A Assessoria de Comunicação da Prefeitura afirmou que, ontem, não havia sido agendada nenhuma reunião com o prefeito Roberto Cláudio, e que o mesmo coloca-se à disposição para o diálogo com os servidores sempre que solicitado. Sobre o aumento salarial, a Prefeitura reafirmou que o reajuste será atualizado de 5,70% para 5,91%, de acordo com o Índice de Preços ao Consumidor Amplo (IPCA), divulgado, em janeiro, pelo Instituto Brasileiro de Geografia e Estatística (IBGE). 

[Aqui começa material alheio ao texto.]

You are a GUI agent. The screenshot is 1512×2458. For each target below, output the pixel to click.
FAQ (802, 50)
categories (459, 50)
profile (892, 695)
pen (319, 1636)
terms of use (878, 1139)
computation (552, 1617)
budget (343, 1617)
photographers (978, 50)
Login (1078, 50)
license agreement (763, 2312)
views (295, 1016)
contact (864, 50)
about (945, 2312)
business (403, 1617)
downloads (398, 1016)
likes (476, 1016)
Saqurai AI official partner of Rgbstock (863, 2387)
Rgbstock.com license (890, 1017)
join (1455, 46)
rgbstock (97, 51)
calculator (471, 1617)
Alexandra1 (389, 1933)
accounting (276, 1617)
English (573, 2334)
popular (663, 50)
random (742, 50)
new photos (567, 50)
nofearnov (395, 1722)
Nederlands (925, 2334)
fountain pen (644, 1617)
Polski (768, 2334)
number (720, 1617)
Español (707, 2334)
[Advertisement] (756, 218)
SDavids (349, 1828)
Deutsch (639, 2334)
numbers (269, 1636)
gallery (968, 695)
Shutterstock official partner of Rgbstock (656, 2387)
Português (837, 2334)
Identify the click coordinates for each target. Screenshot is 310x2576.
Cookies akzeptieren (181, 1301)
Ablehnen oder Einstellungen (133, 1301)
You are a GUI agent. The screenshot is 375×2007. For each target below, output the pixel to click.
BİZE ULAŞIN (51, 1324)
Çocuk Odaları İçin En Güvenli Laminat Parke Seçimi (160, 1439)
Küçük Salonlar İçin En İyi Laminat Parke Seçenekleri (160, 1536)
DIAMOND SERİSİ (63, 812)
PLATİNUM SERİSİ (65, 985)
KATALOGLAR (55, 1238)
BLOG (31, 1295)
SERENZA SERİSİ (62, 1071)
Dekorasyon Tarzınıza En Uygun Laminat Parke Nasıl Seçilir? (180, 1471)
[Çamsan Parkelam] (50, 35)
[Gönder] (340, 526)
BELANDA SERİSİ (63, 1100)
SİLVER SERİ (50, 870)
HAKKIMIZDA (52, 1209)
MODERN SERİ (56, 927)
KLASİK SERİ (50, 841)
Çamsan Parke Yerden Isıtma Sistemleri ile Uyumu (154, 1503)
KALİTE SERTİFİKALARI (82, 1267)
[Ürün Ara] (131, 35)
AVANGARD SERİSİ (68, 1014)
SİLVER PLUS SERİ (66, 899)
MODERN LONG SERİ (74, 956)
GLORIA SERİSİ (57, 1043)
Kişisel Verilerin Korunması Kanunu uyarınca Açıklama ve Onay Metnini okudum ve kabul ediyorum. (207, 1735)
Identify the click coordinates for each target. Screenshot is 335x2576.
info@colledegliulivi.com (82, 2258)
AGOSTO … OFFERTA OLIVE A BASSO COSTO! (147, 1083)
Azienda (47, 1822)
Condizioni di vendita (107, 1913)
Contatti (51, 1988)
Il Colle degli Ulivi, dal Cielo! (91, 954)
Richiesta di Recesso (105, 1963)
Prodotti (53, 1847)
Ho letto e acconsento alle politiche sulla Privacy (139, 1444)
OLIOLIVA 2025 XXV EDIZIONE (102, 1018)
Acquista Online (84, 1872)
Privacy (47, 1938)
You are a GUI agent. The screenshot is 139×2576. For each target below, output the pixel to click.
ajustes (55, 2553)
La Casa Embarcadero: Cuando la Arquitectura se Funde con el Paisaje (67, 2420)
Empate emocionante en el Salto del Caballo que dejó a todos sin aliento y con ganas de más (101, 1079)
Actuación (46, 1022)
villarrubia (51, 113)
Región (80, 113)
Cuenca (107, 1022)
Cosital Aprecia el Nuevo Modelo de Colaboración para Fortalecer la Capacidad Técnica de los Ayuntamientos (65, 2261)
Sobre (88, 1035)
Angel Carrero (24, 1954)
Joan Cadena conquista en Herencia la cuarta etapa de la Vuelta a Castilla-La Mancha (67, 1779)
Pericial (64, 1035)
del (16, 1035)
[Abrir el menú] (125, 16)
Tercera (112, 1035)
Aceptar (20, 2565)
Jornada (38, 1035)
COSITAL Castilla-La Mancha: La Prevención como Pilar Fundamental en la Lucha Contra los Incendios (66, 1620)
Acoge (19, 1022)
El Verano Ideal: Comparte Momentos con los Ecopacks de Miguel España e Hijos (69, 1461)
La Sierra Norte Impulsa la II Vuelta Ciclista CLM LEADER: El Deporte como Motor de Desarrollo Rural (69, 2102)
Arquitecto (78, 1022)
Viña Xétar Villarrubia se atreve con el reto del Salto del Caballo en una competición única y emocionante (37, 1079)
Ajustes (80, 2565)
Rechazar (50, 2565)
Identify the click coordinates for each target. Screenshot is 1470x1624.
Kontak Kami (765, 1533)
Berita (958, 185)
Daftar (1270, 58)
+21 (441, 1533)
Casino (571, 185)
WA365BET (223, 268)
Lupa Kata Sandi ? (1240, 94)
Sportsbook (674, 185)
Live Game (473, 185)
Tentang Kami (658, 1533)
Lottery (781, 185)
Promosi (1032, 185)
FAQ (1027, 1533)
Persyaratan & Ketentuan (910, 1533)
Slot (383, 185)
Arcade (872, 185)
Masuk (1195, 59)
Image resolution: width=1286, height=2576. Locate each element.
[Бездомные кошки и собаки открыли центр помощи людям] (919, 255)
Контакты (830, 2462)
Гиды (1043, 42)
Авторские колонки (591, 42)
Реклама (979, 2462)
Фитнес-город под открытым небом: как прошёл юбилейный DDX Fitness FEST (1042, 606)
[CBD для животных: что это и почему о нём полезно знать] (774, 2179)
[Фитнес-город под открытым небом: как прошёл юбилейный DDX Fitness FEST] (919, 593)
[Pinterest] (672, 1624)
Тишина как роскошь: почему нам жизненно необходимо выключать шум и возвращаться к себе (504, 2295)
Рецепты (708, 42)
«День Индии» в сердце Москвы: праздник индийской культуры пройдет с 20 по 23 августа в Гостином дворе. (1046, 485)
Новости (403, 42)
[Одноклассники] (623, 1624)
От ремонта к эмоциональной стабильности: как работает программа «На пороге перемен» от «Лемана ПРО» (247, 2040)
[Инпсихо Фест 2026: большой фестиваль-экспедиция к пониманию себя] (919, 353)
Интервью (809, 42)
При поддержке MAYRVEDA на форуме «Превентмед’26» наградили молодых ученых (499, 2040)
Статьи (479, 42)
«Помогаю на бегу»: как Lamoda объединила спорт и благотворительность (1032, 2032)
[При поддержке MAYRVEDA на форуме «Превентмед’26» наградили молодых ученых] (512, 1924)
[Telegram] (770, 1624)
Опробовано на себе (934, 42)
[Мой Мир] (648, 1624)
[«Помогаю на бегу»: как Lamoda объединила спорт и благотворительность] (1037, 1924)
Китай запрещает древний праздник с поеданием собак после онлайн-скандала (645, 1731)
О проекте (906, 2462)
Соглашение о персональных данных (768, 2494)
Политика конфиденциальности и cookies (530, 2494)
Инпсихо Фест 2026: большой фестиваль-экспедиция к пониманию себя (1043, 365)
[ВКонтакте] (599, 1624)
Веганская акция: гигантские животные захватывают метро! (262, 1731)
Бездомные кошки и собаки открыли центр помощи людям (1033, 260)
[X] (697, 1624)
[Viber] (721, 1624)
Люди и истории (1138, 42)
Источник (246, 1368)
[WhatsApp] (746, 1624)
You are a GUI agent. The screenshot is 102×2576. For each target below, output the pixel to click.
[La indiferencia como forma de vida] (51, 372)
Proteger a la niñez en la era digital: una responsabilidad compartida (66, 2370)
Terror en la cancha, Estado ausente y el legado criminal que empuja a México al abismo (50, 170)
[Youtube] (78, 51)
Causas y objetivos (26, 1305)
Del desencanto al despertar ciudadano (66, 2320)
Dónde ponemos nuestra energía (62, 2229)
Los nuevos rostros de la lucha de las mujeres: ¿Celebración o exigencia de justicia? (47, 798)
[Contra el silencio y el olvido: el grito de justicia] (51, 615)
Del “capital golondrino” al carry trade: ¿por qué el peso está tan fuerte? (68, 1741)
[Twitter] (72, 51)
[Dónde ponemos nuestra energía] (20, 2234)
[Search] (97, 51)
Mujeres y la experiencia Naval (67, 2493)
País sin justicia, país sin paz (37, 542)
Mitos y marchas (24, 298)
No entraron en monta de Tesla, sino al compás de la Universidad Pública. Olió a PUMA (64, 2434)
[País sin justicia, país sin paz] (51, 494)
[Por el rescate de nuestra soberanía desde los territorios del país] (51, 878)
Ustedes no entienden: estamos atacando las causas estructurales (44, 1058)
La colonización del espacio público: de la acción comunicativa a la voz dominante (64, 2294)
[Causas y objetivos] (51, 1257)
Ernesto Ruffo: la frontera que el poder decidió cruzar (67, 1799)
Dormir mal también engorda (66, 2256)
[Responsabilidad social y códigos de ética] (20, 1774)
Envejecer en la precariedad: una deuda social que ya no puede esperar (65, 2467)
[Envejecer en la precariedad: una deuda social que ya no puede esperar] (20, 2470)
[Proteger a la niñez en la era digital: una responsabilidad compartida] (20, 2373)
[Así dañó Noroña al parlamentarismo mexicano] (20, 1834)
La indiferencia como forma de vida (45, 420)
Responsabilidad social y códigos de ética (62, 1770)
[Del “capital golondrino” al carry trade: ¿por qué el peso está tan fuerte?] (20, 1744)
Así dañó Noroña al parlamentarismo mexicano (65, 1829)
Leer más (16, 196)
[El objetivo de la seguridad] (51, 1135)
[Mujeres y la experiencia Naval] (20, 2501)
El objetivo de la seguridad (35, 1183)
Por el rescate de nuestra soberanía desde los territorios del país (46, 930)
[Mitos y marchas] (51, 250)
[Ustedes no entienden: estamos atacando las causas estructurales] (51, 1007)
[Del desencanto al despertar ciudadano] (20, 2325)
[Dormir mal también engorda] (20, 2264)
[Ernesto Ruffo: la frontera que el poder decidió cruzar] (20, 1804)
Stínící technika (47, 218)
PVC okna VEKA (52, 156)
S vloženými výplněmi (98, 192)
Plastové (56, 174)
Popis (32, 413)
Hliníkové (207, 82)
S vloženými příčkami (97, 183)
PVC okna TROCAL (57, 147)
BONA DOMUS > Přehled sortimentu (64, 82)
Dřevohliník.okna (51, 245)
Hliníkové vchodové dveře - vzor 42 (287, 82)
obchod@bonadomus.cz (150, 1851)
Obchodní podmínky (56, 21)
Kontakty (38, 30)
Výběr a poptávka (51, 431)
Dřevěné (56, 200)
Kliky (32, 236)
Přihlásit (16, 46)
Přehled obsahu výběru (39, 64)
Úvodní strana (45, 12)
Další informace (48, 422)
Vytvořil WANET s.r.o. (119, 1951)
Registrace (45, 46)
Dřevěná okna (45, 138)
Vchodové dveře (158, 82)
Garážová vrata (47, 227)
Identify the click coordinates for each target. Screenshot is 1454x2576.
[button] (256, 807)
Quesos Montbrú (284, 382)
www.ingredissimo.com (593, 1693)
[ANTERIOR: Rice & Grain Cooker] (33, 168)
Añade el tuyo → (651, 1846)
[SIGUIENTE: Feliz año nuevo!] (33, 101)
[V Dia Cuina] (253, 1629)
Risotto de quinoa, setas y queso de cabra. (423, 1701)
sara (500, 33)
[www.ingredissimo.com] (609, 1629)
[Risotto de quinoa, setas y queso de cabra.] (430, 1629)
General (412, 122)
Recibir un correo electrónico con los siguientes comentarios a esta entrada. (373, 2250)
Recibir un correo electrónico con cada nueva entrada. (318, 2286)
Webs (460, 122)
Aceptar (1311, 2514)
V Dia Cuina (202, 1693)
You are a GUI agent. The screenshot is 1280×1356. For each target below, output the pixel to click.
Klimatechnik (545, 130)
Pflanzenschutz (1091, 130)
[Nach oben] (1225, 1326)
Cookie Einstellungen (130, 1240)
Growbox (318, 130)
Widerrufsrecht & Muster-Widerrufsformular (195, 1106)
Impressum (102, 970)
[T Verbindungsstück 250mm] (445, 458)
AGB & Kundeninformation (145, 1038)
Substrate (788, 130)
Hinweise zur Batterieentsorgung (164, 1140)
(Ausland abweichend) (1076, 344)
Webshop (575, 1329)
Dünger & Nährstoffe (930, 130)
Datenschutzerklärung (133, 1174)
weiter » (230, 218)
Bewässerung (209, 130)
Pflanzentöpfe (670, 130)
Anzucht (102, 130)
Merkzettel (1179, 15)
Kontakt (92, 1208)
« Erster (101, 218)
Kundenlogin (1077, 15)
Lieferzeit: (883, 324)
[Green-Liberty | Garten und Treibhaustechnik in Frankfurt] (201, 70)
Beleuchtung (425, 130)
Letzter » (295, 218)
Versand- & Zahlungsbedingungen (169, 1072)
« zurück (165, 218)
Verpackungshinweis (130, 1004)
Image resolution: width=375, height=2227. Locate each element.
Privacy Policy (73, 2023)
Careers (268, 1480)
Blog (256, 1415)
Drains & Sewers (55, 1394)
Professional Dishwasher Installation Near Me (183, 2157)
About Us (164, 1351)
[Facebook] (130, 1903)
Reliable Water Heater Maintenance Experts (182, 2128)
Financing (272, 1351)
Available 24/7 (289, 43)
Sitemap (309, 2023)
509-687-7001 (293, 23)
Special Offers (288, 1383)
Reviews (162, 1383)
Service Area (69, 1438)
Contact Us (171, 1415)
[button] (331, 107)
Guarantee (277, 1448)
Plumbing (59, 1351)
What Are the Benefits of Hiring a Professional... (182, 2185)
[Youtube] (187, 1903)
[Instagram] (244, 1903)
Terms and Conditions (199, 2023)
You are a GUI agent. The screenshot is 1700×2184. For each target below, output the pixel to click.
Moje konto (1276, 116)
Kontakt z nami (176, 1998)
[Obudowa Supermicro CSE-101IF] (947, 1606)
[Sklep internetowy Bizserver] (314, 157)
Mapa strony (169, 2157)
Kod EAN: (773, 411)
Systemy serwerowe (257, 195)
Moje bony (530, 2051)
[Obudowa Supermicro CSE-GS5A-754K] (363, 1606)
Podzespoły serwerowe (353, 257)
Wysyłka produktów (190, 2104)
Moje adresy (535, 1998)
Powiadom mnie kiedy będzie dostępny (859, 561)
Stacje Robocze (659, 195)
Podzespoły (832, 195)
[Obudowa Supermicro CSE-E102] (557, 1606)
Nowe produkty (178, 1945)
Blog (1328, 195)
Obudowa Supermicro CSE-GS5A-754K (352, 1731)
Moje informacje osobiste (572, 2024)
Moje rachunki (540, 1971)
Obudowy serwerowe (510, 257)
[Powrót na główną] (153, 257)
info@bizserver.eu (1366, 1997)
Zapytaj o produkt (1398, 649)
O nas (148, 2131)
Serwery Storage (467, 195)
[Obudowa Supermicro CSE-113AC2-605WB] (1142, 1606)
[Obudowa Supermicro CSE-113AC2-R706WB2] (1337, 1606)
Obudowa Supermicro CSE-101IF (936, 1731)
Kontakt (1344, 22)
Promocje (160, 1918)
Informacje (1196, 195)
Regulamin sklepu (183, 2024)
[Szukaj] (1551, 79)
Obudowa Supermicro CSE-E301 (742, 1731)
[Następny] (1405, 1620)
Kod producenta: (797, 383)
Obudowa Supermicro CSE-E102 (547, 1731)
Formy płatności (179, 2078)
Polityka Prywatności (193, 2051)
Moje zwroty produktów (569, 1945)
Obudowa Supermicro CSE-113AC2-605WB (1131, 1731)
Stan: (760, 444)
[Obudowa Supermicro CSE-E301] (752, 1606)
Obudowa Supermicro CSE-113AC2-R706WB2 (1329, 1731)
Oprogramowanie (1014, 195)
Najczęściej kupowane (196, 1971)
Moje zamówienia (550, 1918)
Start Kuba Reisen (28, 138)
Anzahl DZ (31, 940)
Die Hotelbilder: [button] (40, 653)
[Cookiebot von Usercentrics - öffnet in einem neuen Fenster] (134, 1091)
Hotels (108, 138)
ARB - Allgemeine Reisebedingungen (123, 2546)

A Assessoria garantiu ainda que não houve ocupação do Auditório do Paço Municipal, como foi afirmado pelos servidores. Segundo a Assessoria, o grupo foi convidado a entrar no local para uma reunião com o chefe de gabinete Francisco Queiroz Maia Filho. A Assessoria do Poder Executivo disse ainda que a mesa de negociação tem sido respeitada, inclusive com diálogos com as mesas setoriais.

NOVA MANIFESTAÇÃO

Para o dia 3 de fevereiro os servidores estão planejando um dia manifestações. “Vamos realizar paralisações neste dia, uma programação extensa que inclui uma manifestação na Câmara Municipal, cobrando o compromisso público assumido pelo vereador Evaldo Lima (PC do B), líder do governo na Câmara Municipal”, ressaltou Nascelia.  

AMEAÇA DE GREVE NA AMC

Agentes da Autarquia Municipal de Trânsito, Serviços Públicos e de Cidadania (AMC), ameaçam paralisar as atividades no próximo final de semana. O grupo deve se reunir na tarde de hoje, 24, para definir os rumos da paralisação.

“Estamos tentando negociações desde junho de 2013 com a Prefeitura. Pedimos reajuste salarial e a revisão da nossa jornada de trabalho. Temos buscado uma discussão, um diálogo, mas não estamos conseguindo, então decidimos paralisar as atividades para alertar a administração. Para que a Prefeitura tome um posicionamento e dê uma resposta definitiva sobre os pontos reivindicados”, explicou o agente de trânsito e diretor setorial de trânsito e segurança pública do Sindifort, Eriston Ferreira.